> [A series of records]
===

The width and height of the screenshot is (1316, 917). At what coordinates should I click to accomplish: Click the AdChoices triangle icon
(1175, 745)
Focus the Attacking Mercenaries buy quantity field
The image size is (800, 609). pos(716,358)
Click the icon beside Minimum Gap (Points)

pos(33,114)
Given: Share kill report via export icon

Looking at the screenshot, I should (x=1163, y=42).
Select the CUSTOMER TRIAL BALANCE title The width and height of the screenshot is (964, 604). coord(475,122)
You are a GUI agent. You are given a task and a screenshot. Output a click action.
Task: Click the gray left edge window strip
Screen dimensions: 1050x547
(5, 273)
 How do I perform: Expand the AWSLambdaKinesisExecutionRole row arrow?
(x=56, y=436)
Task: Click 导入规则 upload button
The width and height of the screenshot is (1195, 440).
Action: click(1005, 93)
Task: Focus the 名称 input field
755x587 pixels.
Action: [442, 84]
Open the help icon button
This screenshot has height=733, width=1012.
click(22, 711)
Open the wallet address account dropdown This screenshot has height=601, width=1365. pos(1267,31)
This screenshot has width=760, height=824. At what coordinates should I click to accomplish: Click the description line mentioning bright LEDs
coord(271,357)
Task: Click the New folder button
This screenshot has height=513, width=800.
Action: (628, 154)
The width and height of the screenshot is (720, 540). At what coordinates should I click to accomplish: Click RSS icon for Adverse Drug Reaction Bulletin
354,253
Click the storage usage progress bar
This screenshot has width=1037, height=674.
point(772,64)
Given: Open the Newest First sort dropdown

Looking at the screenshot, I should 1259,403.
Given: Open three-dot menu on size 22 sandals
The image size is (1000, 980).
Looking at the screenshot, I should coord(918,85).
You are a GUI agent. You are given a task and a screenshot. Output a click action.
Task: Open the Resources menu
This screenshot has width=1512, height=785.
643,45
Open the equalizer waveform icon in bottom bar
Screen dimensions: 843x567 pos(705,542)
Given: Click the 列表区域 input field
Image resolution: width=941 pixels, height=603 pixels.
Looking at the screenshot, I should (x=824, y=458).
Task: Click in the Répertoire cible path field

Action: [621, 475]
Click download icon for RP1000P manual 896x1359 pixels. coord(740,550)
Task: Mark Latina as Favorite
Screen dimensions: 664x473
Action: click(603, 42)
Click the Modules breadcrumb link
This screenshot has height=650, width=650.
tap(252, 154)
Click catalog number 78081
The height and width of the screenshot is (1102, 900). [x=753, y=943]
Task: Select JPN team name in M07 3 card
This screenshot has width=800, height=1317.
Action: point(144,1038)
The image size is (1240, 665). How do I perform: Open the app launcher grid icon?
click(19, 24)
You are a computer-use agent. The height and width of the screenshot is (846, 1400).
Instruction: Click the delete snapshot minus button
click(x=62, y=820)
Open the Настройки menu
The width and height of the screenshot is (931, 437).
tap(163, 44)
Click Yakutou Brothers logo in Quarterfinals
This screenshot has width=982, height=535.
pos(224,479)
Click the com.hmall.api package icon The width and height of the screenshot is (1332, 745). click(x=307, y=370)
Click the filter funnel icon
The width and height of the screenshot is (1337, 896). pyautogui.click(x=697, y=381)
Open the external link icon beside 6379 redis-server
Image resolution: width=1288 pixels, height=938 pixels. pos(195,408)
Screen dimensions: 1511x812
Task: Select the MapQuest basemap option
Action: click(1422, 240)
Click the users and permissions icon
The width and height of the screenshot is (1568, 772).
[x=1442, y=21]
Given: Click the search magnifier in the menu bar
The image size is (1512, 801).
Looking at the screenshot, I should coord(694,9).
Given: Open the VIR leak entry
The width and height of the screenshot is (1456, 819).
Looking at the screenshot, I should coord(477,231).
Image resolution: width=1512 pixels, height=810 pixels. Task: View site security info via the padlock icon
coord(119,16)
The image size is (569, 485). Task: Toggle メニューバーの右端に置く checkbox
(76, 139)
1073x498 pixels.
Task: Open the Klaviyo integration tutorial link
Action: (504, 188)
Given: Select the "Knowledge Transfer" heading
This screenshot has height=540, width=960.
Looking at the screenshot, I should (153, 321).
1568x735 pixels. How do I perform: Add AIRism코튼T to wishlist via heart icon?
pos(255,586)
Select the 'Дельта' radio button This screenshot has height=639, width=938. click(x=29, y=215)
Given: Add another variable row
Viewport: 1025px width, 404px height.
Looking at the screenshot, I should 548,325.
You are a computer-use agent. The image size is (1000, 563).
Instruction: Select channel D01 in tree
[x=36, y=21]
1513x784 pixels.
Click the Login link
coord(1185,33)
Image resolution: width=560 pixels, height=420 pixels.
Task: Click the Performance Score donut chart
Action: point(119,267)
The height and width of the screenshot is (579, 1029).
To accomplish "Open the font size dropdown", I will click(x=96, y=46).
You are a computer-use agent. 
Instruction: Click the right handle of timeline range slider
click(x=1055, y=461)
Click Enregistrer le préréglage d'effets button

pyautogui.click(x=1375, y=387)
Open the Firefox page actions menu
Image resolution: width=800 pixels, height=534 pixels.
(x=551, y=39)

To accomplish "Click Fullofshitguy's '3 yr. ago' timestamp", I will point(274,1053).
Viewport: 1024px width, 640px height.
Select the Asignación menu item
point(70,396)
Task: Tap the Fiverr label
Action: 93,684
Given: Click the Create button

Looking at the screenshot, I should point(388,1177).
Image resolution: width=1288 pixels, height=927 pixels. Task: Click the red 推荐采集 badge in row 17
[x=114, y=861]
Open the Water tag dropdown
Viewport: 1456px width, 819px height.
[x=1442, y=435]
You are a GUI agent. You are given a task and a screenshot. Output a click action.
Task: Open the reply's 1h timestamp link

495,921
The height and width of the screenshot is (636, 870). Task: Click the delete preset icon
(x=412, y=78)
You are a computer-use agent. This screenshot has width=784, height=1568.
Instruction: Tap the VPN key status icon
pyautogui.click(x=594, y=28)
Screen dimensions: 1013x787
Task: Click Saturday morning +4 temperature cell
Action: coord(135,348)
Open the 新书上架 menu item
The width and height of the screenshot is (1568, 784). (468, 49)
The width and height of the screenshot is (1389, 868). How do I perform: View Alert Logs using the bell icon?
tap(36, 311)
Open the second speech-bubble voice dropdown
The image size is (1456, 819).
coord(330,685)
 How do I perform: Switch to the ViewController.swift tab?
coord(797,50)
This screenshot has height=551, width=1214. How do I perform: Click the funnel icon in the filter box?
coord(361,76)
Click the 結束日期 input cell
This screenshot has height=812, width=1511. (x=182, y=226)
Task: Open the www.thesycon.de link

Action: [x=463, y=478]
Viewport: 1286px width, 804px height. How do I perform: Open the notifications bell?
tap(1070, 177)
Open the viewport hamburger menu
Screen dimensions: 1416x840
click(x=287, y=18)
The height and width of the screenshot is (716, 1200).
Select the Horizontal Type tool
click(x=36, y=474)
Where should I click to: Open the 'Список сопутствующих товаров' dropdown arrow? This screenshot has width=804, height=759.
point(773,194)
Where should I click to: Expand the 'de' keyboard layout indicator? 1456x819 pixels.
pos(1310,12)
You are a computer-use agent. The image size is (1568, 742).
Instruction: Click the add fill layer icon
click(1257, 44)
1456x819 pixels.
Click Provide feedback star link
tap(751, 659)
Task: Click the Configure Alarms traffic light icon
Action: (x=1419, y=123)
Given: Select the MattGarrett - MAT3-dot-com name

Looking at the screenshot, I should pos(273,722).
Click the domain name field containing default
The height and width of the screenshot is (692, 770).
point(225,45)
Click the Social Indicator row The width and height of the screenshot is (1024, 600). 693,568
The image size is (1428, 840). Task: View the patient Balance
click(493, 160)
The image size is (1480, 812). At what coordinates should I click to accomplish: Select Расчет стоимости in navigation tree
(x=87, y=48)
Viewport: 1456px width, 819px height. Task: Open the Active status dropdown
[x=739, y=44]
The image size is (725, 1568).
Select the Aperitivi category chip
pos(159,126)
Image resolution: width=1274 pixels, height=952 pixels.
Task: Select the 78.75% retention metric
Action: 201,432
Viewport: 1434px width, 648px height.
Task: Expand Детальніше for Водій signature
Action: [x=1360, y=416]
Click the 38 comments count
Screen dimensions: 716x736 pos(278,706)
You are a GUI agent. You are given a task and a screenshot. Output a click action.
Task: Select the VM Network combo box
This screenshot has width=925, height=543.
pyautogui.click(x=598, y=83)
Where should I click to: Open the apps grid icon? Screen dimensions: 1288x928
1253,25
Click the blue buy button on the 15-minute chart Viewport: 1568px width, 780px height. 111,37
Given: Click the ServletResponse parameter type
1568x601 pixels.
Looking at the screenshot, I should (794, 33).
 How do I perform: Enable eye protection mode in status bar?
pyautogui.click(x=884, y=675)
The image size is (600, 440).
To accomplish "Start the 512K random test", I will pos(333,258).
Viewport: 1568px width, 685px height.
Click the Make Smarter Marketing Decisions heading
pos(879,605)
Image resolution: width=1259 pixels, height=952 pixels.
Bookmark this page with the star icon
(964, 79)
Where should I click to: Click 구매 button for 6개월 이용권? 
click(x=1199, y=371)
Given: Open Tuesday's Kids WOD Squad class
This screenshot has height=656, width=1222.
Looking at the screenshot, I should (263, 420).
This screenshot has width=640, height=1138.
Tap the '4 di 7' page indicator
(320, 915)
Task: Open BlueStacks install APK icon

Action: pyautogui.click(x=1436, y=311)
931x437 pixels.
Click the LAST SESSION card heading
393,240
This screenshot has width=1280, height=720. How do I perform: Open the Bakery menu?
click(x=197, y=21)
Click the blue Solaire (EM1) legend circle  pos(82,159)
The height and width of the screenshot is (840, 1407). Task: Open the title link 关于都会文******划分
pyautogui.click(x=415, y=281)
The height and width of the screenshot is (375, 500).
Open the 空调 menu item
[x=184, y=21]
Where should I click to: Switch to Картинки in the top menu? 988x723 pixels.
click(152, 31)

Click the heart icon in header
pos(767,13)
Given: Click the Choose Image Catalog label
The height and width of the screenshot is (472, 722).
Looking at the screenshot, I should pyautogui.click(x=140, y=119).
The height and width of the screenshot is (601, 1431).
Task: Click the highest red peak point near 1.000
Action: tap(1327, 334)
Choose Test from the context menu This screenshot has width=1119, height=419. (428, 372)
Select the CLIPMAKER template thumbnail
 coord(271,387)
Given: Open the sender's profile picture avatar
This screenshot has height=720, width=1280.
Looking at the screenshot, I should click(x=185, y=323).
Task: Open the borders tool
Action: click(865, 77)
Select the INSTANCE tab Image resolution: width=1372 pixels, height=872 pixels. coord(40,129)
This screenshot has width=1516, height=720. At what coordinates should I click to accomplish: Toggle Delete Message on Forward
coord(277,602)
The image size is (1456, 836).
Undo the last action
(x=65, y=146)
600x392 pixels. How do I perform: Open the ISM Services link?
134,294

===

> [Task]
Copy, without changes, the lines from the one containing "Image resolution: width=1512" through the one containing "[x=36, y=21]", including both of those lines.

> [The output]
Image resolution: width=1512 pixels, height=810 pixels. Task: View site security info via the padlock icon
coord(119,16)
The image size is (569, 485). Task: Toggle メニューバーの右端に置く checkbox
(76, 139)
1073x498 pixels.
Task: Open the Klaviyo integration tutorial link
Action: (504, 188)
Given: Select the "Knowledge Transfer" heading
This screenshot has height=540, width=960.
Looking at the screenshot, I should (153, 321).
1568x735 pixels. How do I perform: Add AIRism코튼T to wishlist via heart icon?
pos(255,586)
Select the 'Дельта' radio button This screenshot has height=639, width=938. click(x=29, y=215)
Given: Add another variable row
Viewport: 1025px width, 404px height.
Looking at the screenshot, I should 548,325.
You are a computer-use agent. The image size is (1000, 563).
Instruction: Select channel D01 in tree
[x=36, y=21]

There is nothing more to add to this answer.